Therapy is healing, and healing is always about raising the vibration. It’s about flipping or shifting on the energy level. We go from dense, complicated, constricted energies. We access brighter, lighter, much more expanded.
In deep inner work, we energetically travel from space of pretending to the places where our divine essence, our truth is available.
Our authenticity, our truth, it comes upon request and traveling through dark, bitter, denied, lost and despised. We know to bypass of any kind, it doesn’t work. The denial of life, the painful and bitter, frustrating, hysterical, raging, desperate? We need to face this all, with grace and ease, and lots of love.
The fact is, each time we meet our dragons, more of love and pleasure are available to us.
Each time we drop blood or a teardrop of pressure to meet our own idealized standards, we liberate a bit more.

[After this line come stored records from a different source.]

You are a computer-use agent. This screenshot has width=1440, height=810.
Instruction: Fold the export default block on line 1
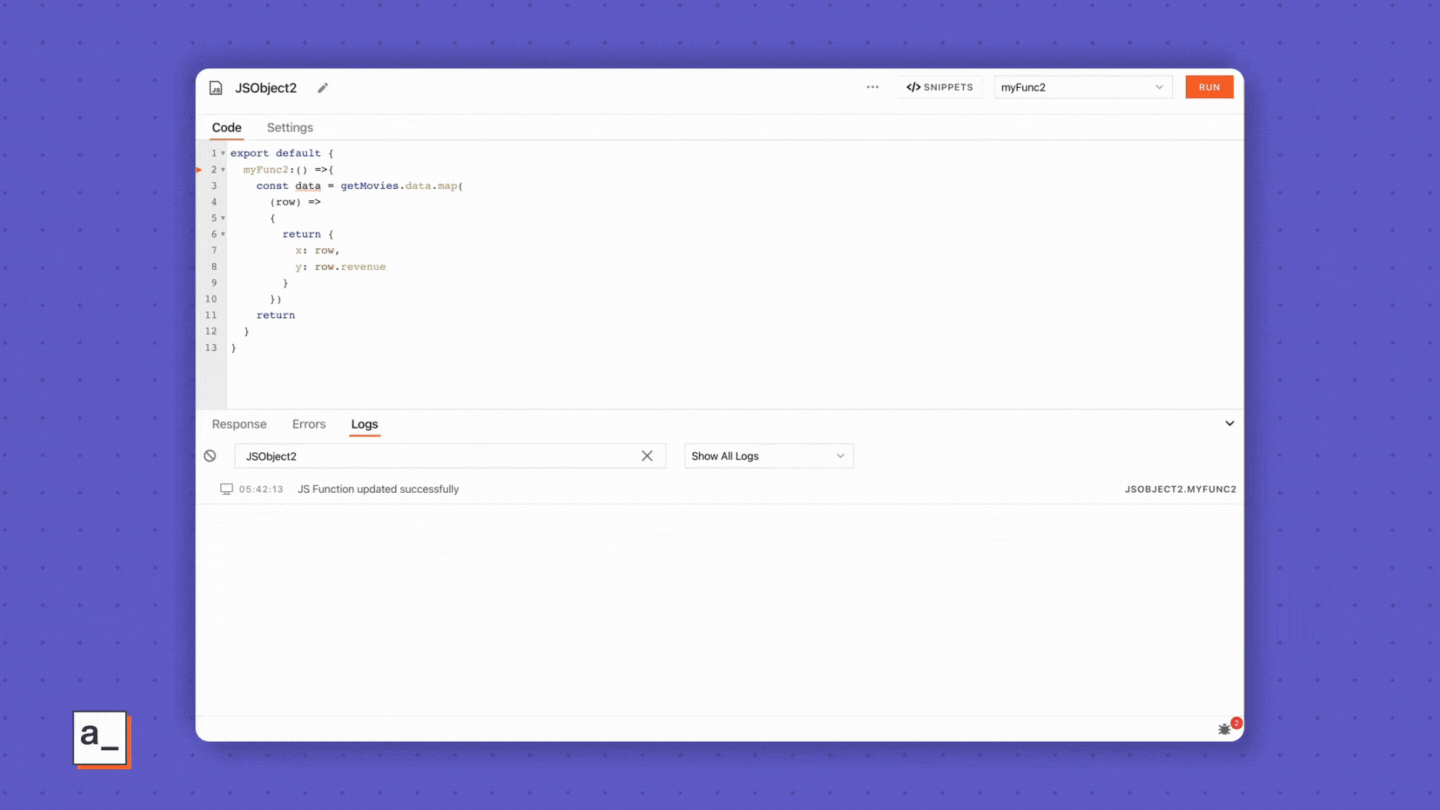pos(222,153)
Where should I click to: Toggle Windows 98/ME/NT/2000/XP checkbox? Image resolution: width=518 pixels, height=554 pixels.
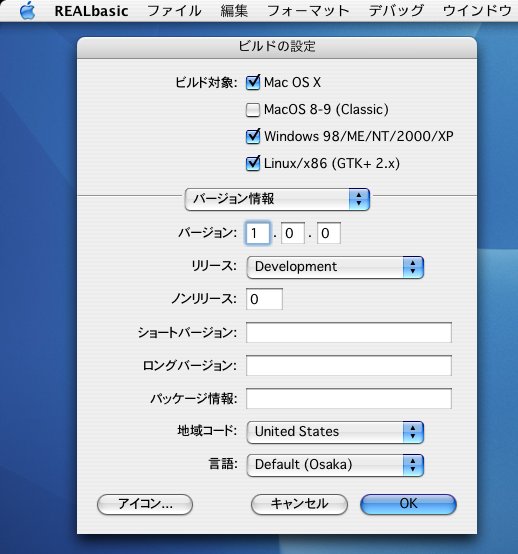point(253,136)
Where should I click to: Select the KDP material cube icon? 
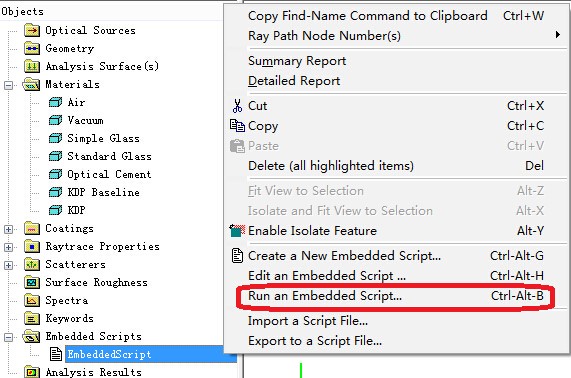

What we see then is, love and pleasure, they are actually unlimited and ever-growing. There is no end to love, no end to pleasure, no end to truth and beauty.
Sooner or later, we recognize, we are ok as we are. We are acceptable. We are loving and lovable. We can reach out and get what we need. We can compete. We can dare to be the best. We can demand more.
We are not afraid of being mundane and unperfect, as we know we are beautiful in our own individuality – and so are others.
We start taking life from our bodies, not from our minds. We can take ourselves and life as it is as a play, as an experiment, as an experience. This then takes no effort and absolutely no pressure. We are having a sacred, loving distance to ourselves, other people and the world, while at the same time, we are fully engaged, emotionally-energetically immersed in it.
Prerequisite? Deep down we know we are fine exactly as we are. With all narrow hips or wide ones, wrinkles at age 36 or 48, fleckers, flat asses, butts small or big, bodies not trained and trained super functional bodies, high level of awareness, yoga certificates, all those professional skills, a high-school degree, a Ph.D., that hard-won teaching positions….
Our imperfections? Are blessings of an exquisite kinds.
In a Nutshell
Do you feel lots of pressure in your life? Then you’re guilty of pushing yourself too hard: trying to become someone you think you should be, while denying your deeper needs, wants desires. Stop worshipping ideals; come as you are. Completely unique and yet totally the same as we all are.